I'm working with a legacy system that has numerous imports from external systems, most of which function by downloading a file (of varying sizes depending on context), processing it and then storing the file elsewhere on a SAN volume (formatted as NTFS and mounted on a WS2008R2 box). The problem we're having is that the sheer volume of little files ends up wasting large amounts of disk space due to the cluster size.
Ideally we'd locate the worst offending import processes and put in place some automated archiving on the files into .zip files or something similar. Building a report on this should be a relatively simple problem, but I'm struggling to get an accurate "size on disk" (as seen in Explorer). (Yes we could just archive everything after X days, but it's not ideal and doesn't necessarily help tune import processes that could be adapted somewhat to avoid the issue)
I've seen answers like: How to get the actual size-on-disk of a file from PowerShell? but whilst they work well for dealing with compressed folders, I just get the same value as the file length for short files and so underestimate true disk usage.

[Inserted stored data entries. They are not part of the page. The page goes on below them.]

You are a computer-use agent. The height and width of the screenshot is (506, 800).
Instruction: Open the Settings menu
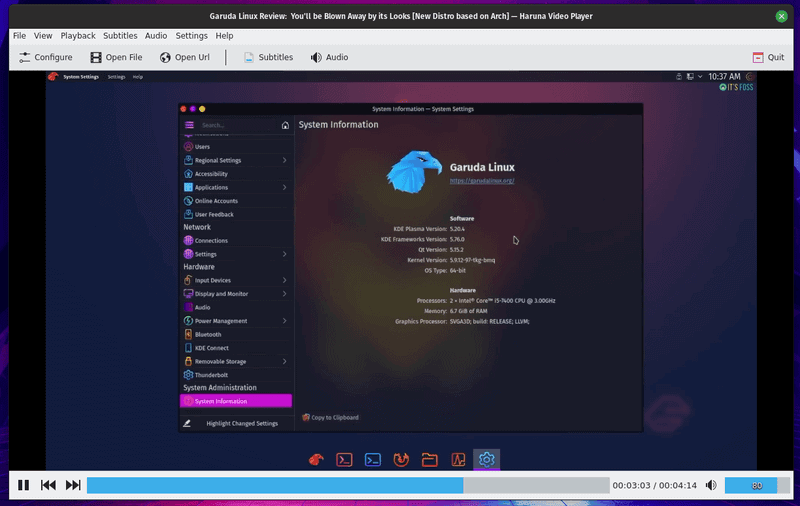[x=191, y=35]
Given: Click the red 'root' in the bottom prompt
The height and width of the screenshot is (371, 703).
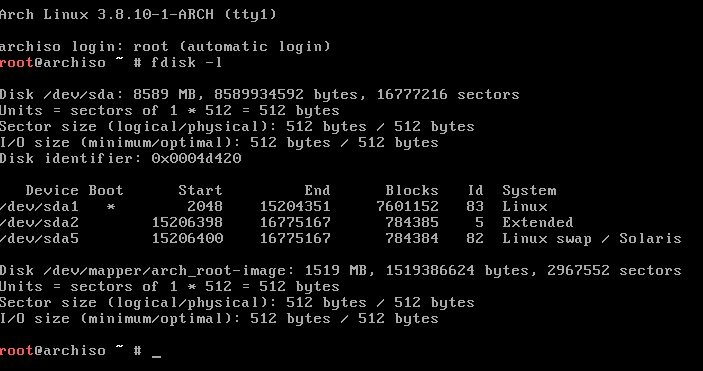Looking at the screenshot, I should (17, 351).
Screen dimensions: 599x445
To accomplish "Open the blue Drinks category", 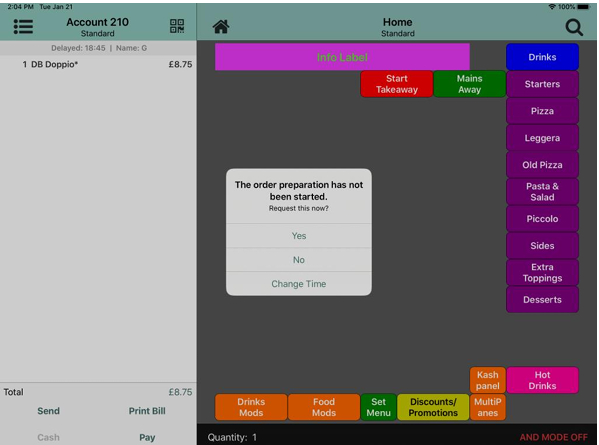I will [x=542, y=57].
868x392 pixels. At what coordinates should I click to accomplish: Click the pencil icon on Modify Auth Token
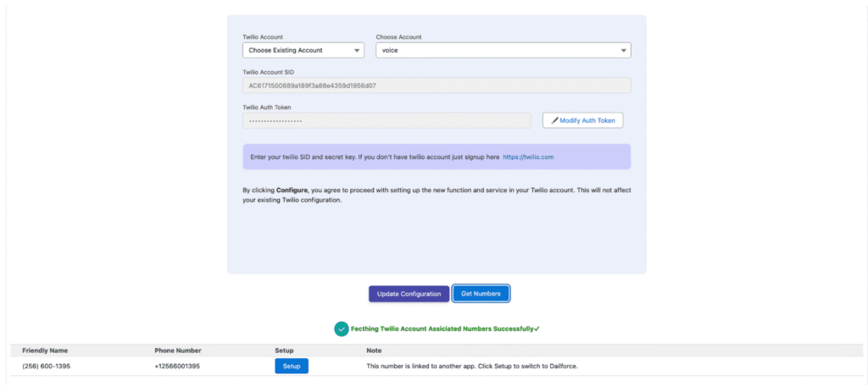click(555, 121)
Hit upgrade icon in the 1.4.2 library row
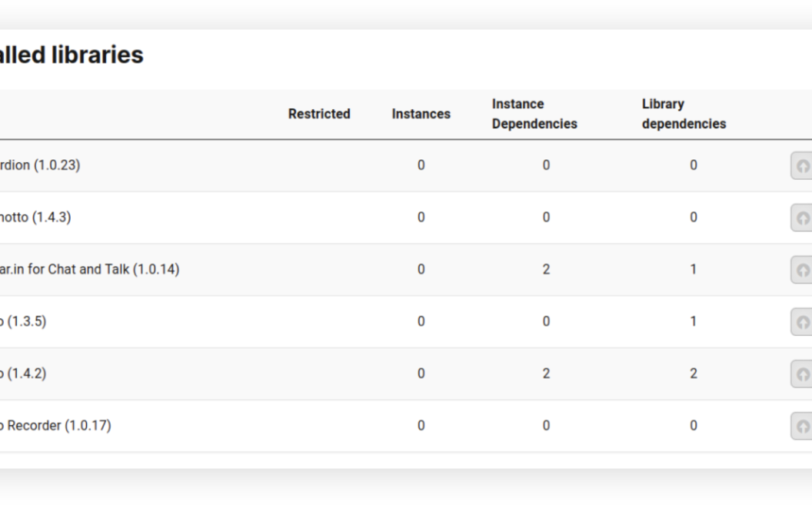Viewport: 812px width, 505px height. 802,374
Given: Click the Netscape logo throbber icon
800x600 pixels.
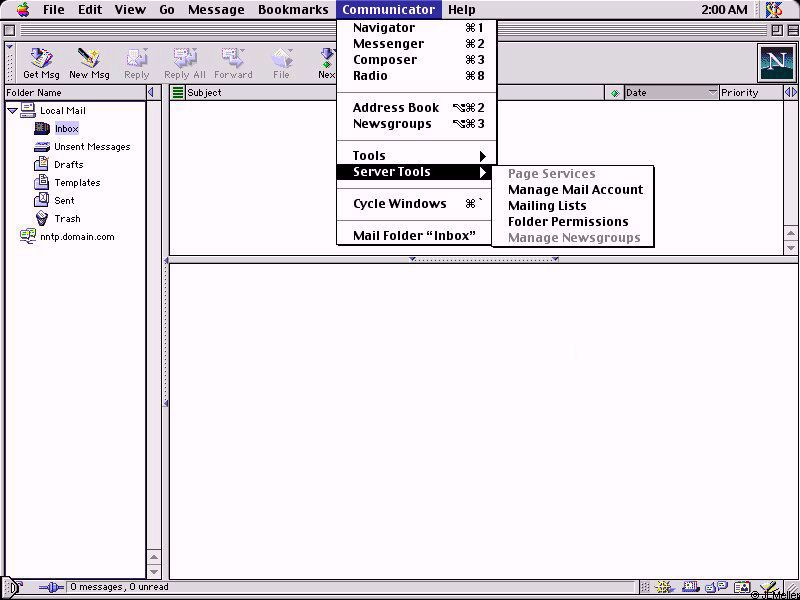Looking at the screenshot, I should tap(776, 63).
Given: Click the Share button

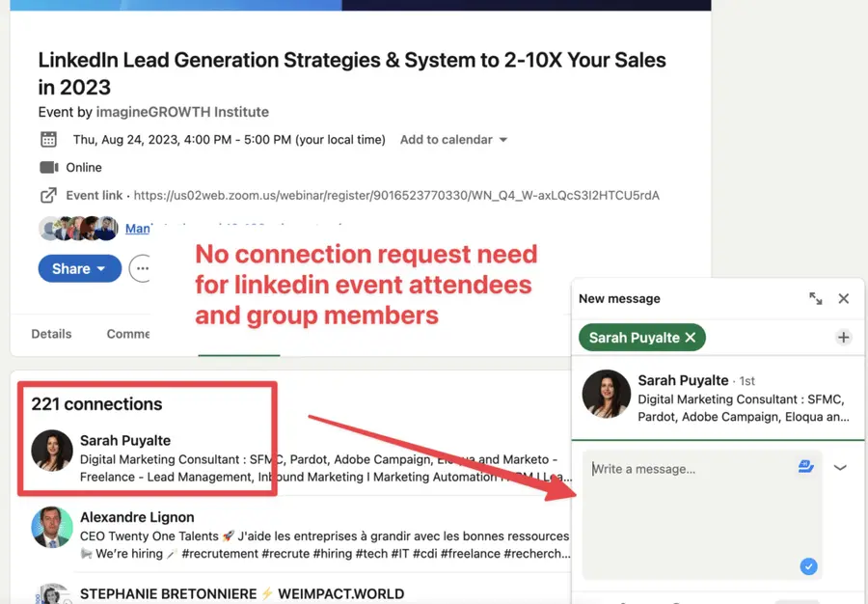Looking at the screenshot, I should pos(72,268).
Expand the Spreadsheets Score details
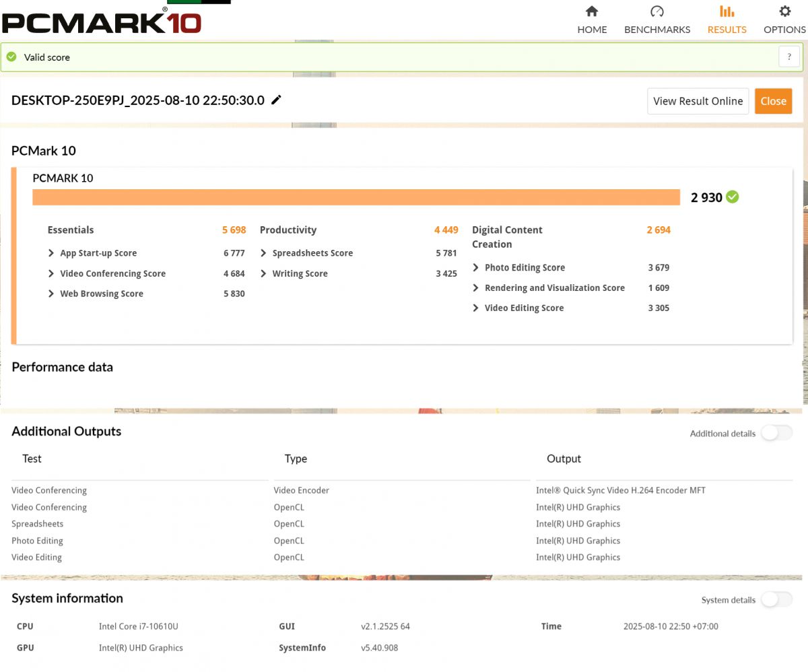The height and width of the screenshot is (672, 808). 263,253
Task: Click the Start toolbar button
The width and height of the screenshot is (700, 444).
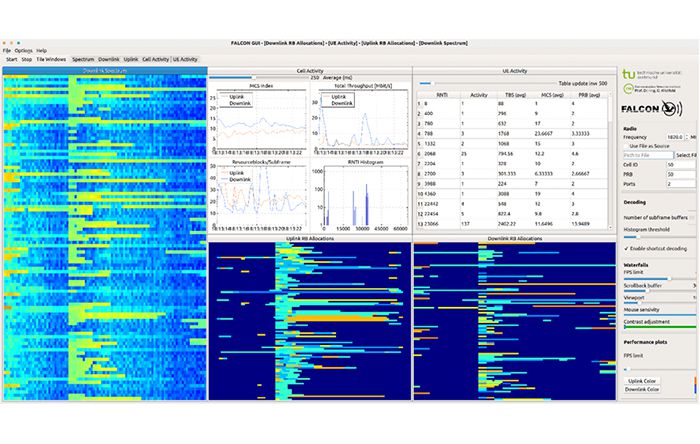Action: click(11, 60)
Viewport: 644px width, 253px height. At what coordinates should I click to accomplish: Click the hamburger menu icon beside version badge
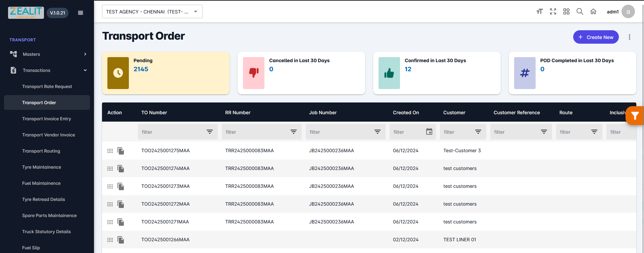(x=81, y=13)
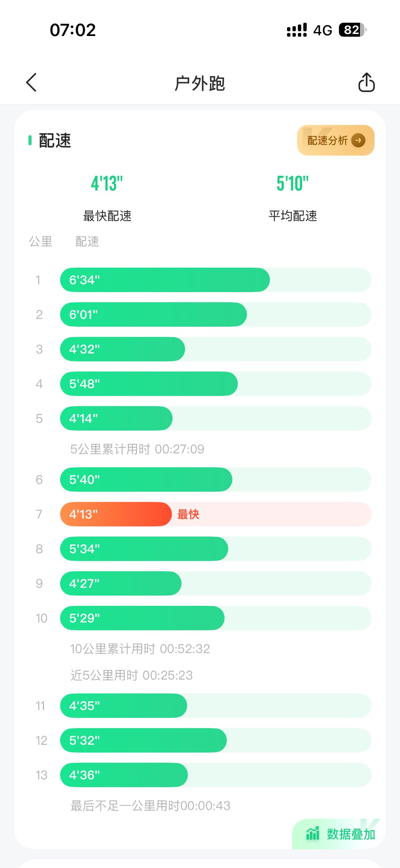400x868 pixels.
Task: Select the kilometer 3 pace bar 4'32"
Action: [x=122, y=349]
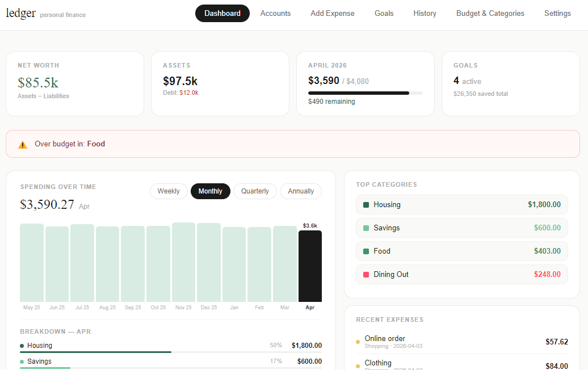Switch spending chart to Weekly view
Viewport: 588px width, 370px height.
169,191
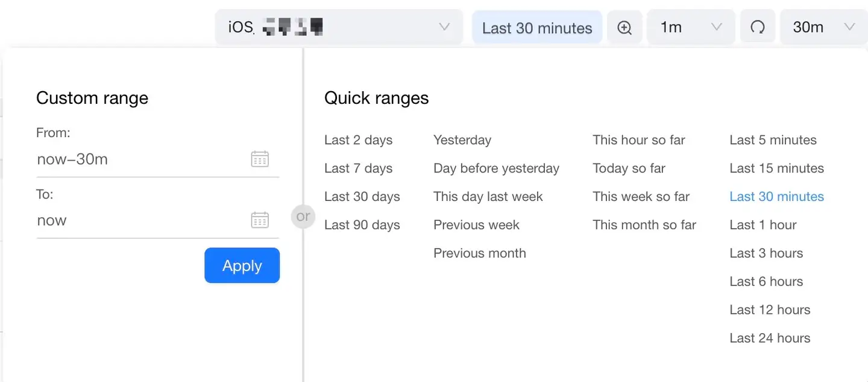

The files on the volume vary from some small enough to fit into the MFT records, some which only occupy a small percentage of a cluster and others that are very large. NTFS Compression isn't enabled anywhere on the volume, though a solution which could accommodate that would be more future-proof as we may enable it in future. The volume is normally accessed via a UNC share so if it's possible to determine usage via the share (Explorer seems able to) that would be great, but it's not essential as the script can always run on the server itself and access the drive directly.